## EXERCISE INSTRUCTIONS
Everything from the first line of the records to the line containing "Task: Jump to", inclusive, is to be extracted exactly, and nothing more.

## INPUT FOR THIS TASK
⁂
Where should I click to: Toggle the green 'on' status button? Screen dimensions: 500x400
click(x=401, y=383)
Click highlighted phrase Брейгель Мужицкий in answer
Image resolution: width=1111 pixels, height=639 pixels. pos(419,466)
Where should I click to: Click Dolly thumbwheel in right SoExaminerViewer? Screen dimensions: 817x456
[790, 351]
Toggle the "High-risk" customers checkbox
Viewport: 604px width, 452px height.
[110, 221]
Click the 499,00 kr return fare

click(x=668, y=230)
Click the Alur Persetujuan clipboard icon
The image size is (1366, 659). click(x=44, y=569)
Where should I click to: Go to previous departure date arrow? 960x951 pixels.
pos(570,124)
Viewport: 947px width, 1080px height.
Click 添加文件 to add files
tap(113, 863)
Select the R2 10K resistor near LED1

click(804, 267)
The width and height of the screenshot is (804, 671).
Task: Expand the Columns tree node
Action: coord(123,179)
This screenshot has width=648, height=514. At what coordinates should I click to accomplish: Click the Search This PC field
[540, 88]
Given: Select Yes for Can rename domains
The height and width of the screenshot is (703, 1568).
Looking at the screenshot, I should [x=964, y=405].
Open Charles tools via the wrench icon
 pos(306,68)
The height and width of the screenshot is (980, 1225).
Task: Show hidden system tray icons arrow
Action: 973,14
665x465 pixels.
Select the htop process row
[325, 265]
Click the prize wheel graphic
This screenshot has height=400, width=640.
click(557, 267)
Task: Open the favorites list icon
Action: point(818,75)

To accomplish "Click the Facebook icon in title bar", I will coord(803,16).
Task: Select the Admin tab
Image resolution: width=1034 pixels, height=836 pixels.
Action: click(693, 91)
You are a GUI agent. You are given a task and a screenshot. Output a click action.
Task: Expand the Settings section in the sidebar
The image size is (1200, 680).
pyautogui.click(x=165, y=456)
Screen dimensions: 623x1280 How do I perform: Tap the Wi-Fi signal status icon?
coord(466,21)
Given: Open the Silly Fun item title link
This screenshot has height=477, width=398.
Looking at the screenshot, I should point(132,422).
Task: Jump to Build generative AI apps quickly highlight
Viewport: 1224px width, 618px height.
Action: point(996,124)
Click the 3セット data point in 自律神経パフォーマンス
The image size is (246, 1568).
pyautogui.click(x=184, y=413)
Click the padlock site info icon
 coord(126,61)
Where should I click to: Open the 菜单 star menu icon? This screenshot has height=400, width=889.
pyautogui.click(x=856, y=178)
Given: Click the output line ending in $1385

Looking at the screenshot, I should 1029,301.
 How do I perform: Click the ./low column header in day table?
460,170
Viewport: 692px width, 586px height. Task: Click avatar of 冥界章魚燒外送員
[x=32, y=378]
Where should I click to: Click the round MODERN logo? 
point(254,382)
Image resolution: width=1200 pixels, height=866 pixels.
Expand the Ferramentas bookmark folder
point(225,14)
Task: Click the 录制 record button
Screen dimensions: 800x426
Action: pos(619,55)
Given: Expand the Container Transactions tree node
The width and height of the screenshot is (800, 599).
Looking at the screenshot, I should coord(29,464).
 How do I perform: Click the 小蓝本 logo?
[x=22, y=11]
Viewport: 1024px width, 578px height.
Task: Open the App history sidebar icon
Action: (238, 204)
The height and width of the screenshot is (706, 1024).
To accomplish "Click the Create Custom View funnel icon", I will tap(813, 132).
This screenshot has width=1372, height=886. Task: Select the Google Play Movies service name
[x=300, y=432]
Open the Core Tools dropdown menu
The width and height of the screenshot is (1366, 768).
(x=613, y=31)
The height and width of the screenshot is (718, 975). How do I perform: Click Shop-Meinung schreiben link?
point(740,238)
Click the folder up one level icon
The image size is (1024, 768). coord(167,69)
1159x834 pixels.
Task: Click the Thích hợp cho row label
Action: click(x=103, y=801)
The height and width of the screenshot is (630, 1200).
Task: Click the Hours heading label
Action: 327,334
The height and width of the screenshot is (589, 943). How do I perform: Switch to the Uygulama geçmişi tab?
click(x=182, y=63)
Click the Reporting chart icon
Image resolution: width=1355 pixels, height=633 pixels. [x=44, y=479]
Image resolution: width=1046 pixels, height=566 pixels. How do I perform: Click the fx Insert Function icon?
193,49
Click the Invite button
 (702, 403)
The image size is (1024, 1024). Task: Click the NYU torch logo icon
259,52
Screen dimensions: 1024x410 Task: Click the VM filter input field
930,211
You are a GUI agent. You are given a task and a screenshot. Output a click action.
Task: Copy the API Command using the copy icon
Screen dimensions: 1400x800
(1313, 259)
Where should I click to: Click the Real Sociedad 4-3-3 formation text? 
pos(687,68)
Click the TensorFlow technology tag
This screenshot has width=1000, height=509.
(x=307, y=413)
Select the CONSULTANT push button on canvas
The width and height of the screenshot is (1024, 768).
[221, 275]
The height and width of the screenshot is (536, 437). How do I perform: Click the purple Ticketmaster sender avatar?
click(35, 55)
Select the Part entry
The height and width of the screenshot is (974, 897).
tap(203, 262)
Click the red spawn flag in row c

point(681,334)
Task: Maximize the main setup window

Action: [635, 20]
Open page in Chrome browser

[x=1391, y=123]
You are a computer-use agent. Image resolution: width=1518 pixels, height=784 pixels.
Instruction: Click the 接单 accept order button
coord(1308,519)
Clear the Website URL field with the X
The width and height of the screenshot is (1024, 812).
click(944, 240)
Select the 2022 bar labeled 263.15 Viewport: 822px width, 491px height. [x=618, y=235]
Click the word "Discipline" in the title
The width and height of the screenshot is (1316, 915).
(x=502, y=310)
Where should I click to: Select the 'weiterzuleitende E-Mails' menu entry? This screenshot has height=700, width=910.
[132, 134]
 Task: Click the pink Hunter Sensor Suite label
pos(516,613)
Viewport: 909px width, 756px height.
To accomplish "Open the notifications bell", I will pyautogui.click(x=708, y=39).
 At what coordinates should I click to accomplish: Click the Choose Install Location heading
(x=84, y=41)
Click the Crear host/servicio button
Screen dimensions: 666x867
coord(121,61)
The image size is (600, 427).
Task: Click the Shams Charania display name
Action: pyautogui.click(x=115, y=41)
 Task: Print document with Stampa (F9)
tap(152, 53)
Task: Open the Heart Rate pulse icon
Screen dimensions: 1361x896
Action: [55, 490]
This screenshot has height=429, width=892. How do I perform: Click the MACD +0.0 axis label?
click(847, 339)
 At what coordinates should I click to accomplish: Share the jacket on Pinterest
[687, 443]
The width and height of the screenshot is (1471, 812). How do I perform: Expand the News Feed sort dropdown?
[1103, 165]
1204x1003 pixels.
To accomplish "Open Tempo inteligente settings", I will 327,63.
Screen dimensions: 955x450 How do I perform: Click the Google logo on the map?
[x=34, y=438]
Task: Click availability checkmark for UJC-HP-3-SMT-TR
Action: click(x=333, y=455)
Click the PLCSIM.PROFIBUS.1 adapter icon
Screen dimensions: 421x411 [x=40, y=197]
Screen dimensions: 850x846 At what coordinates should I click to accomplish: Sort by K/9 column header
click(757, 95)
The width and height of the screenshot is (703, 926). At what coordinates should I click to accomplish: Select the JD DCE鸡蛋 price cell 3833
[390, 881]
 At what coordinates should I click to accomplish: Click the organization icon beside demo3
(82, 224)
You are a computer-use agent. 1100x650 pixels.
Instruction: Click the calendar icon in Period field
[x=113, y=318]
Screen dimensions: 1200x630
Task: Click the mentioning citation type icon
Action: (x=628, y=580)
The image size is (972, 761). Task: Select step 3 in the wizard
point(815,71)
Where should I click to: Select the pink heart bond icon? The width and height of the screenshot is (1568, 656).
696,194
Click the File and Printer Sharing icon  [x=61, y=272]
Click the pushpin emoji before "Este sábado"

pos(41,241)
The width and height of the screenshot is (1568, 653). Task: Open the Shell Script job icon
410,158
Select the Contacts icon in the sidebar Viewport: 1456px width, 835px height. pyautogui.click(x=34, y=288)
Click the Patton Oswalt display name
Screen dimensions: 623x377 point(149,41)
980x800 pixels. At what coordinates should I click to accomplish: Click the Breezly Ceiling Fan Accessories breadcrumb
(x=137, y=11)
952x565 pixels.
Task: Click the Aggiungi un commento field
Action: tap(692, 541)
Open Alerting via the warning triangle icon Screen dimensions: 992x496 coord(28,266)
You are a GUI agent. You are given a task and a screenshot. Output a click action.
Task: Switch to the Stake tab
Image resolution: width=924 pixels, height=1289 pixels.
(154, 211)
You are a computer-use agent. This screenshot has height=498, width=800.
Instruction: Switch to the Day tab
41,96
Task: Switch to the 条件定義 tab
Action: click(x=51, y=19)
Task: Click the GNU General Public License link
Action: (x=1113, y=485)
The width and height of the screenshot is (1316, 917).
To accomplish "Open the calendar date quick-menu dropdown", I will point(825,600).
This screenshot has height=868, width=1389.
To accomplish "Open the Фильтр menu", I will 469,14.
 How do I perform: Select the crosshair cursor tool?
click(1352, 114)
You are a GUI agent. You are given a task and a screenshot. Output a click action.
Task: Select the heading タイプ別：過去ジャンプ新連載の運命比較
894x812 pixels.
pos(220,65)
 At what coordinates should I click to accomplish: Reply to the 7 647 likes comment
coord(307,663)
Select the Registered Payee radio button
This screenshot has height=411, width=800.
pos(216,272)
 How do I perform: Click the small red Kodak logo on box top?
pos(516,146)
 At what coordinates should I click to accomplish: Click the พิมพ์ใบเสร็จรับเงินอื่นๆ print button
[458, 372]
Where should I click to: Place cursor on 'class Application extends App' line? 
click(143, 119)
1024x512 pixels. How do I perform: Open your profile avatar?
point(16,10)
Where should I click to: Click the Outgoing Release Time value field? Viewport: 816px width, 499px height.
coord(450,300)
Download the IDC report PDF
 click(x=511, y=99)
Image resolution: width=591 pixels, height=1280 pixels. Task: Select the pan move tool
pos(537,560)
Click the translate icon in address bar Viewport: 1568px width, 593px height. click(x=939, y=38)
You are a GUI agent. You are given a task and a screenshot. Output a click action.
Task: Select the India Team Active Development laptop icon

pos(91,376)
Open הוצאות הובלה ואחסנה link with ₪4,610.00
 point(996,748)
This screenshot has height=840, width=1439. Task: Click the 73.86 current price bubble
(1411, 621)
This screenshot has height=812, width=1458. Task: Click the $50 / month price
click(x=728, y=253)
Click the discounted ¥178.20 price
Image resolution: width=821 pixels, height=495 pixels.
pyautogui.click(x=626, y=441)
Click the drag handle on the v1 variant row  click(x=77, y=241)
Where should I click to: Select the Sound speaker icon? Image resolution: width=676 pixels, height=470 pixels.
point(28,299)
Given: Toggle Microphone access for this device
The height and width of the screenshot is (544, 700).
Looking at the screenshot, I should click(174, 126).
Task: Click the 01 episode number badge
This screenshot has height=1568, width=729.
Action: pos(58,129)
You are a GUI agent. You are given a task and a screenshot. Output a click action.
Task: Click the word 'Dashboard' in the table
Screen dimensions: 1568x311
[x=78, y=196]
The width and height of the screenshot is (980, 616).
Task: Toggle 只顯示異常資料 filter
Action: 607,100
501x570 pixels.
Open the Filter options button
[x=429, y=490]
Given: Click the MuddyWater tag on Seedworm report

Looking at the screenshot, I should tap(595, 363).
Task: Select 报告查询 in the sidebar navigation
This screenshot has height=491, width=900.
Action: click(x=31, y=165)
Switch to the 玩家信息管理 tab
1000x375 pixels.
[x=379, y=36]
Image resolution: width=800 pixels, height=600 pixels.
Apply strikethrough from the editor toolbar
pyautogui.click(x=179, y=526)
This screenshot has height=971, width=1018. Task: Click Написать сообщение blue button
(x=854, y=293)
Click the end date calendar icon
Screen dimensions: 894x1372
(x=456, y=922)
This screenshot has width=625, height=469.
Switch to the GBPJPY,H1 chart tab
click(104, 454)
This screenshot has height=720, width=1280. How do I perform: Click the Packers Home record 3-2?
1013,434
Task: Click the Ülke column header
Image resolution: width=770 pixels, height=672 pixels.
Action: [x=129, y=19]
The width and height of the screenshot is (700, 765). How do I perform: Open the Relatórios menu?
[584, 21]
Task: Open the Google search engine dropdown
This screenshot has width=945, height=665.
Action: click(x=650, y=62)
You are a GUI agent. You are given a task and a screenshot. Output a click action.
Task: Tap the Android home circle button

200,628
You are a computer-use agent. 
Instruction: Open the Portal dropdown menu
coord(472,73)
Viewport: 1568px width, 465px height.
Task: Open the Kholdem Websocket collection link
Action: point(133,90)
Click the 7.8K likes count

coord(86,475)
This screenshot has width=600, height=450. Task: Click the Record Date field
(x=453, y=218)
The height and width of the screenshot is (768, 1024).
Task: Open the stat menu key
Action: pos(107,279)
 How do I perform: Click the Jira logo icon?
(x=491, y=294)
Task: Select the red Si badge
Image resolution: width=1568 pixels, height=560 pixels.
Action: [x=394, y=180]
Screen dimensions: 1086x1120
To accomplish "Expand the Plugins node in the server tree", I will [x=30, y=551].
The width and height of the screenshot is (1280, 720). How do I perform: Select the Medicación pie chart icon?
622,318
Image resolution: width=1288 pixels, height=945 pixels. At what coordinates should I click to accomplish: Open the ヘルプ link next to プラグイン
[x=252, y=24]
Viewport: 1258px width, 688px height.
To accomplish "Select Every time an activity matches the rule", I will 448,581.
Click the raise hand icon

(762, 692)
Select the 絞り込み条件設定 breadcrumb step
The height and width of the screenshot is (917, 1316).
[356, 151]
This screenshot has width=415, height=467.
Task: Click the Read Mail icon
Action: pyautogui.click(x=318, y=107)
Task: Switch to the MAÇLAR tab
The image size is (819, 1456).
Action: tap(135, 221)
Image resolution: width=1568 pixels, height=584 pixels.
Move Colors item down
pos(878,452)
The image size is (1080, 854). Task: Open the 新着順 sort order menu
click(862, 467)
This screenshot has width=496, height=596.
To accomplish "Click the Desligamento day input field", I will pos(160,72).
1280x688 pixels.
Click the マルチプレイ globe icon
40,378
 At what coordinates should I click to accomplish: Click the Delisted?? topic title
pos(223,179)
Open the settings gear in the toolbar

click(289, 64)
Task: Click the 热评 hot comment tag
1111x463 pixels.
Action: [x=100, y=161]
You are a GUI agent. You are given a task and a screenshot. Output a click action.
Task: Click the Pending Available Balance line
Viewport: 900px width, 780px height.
⁂
## TASK ANSWER
Where should I click to: Toggle the green 'on' status button? Screen dimensions: 500x400
click(x=401, y=383)
Click highlighted phrase Брейгель Мужицкий in answer
Image resolution: width=1111 pixels, height=639 pixels. pos(419,466)
Where should I click to: Click Dolly thumbwheel in right SoExaminerViewer? Screen dimensions: 817x456
[790, 351]
Toggle the "High-risk" customers checkbox
Viewport: 604px width, 452px height.
[110, 221]
Click the 499,00 kr return fare

click(x=668, y=230)
Click the Alur Persetujuan clipboard icon
The image size is (1366, 659). click(x=44, y=569)
Where should I click to: Go to previous departure date arrow? 960x951 pixels.
pos(570,124)
Viewport: 947px width, 1080px height.
Click 添加文件 to add files
tap(113, 863)
Select the R2 10K resistor near LED1

click(804, 267)
The width and height of the screenshot is (804, 671).
Task: Expand the Columns tree node
Action: coord(123,179)
This screenshot has width=648, height=514. At what coordinates should I click to accomplish: Click the Search This PC field
[540, 88]
Given: Select Yes for Can rename domains
The height and width of the screenshot is (703, 1568).
Looking at the screenshot, I should [x=964, y=405].
Open Charles tools via the wrench icon
 pos(306,68)
The height and width of the screenshot is (980, 1225).
Task: Show hidden system tray icons arrow
Action: 973,14
665x465 pixels.
Select the htop process row
[325, 265]
Click the prize wheel graphic
This screenshot has height=400, width=640.
click(557, 267)
Task: Open the favorites list icon
Action: point(818,75)

To accomplish "Click the Facebook icon in title bar", I will coord(803,16).
Task: Select the Admin tab
Image resolution: width=1034 pixels, height=836 pixels.
Action: click(693, 91)
You are a GUI agent. You are given a task and a screenshot. Output a click action.
Task: Expand the Settings section in the sidebar
The image size is (1200, 680).
pyautogui.click(x=165, y=456)
Screen dimensions: 623x1280 How do I perform: Tap the Wi-Fi signal status icon?
coord(466,21)
Given: Open the Silly Fun item title link
This screenshot has height=477, width=398.
Looking at the screenshot, I should point(132,422).
Task: Jump to Build generative AI apps quickly highlight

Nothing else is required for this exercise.